Great Britain hockey star Sam Quek charts her journey from despair to champion in autobiography

AFP/Getty Images
AFP/Getty Images

Being left out of the squad for London 2012 was a hammer blow for Sam Quek.

“The greatest party was about to hit these shores — and I wasn’t invited,” recalls Quek, who was so hurt she didn’t want them to win gold without her.Four years later, though, she helped make history as GB women claimed their first Olympic hockey title.

In her autobiography, Hope and a Hockey Stick, Quek charts her journey from despair to champion and talks of life after Rio.In this extract she reveals the tension as the squad was about to be revealed.
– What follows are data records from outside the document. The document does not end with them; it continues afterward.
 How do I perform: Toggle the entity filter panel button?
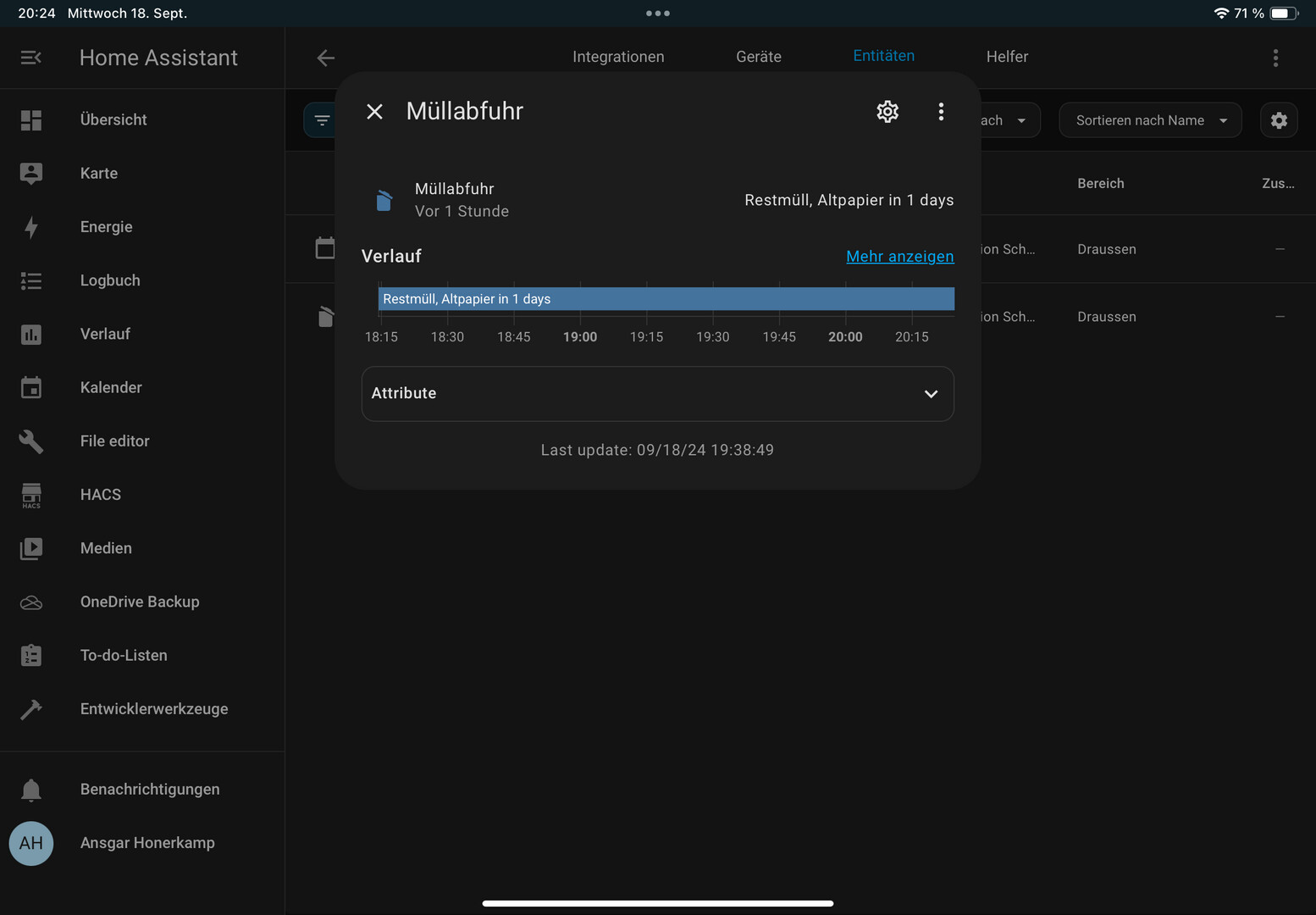point(322,120)
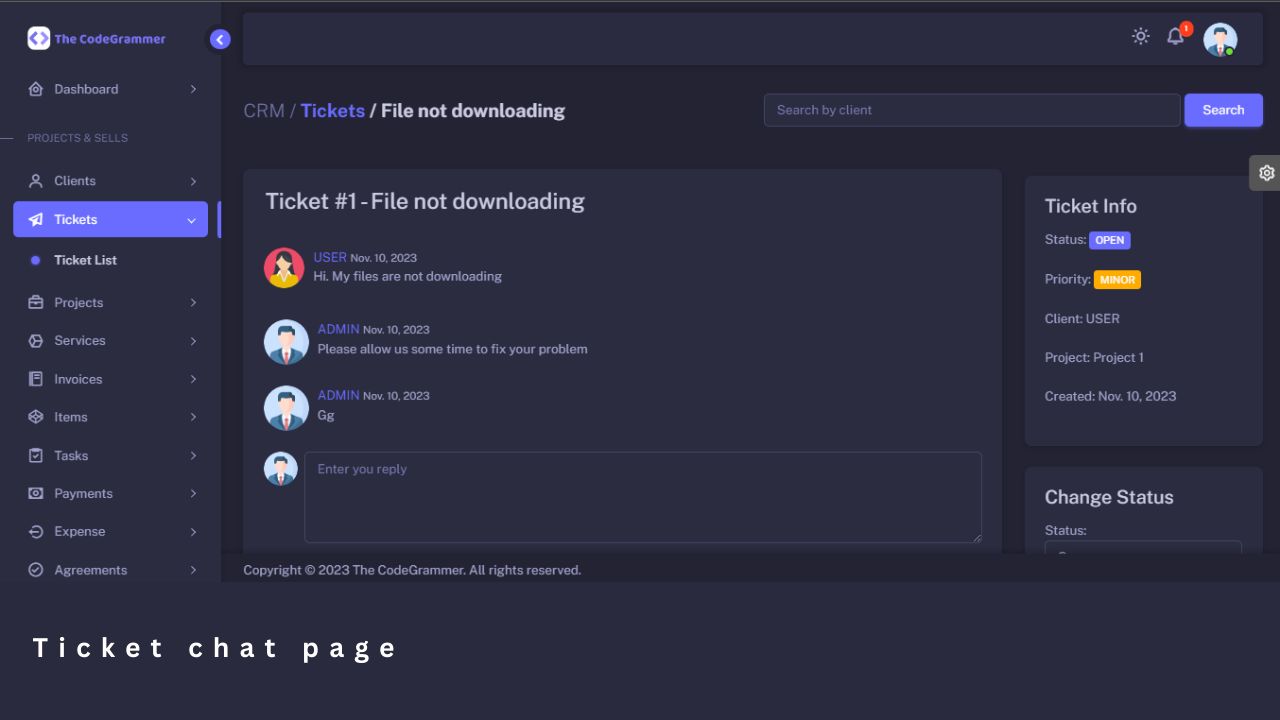Collapse the Tickets menu chevron
The image size is (1280, 720).
point(191,220)
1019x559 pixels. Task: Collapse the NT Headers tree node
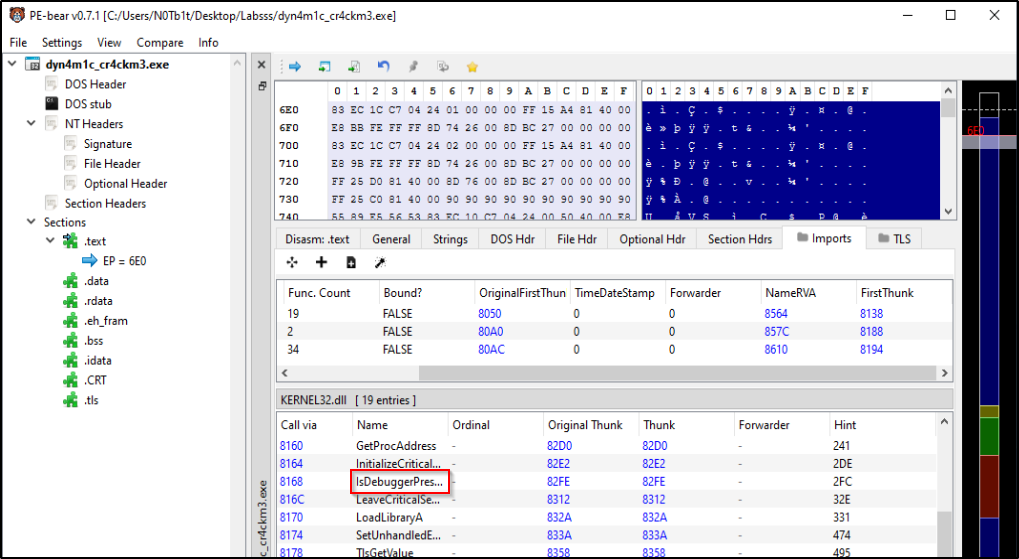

Even though I knew the email would land pretty much bang on six, I kept refreshing my messages just in case. It was a warm, sunny day and Mum and Dad opened their patio doors so we could sit outside. Tom [her boyfriend] was quiet. I’m sure he was thinking in his head: ‘How will I pick her up from this if she is not selected?’

He had already arranged a Plan B. On his laptop he had flights and a hotel bookmarked in the event of bad news. This would form part of a month-long trip to Italy he had planned for while the Olympics were on. Then it arrived.

It got straight to the point: ‘The following athletes have been selected for the Olympics in Rio de Janeiro …’

The squads are usually listed by first name, which means my name is normally down the bottom alphabetically, if it’s there. I glanced and had a mini-panic. I couldn’t see my name. Oh God! Please not again! I scanned. And scanned again.

Finally. There it was — a bit higher than usual as it was listed on a surname basis. I was actually up near the middle. That’s maybe how I missed it. Or maybe I just couldn’t believe what I was seeing.

It was definitely there: Quek, Sam.

I looked up, expressionless. Tom and my parents were looking at me. Their faces all said: ‘Well, come on. Have you been selected or not?’

‘Yes!’ I screamed out.

‘YEEEEESSSS!!!’ The neighbours must have wondered what the hell was going on. My face was red, my eyes were bulging and the veins were popping out the side of my head.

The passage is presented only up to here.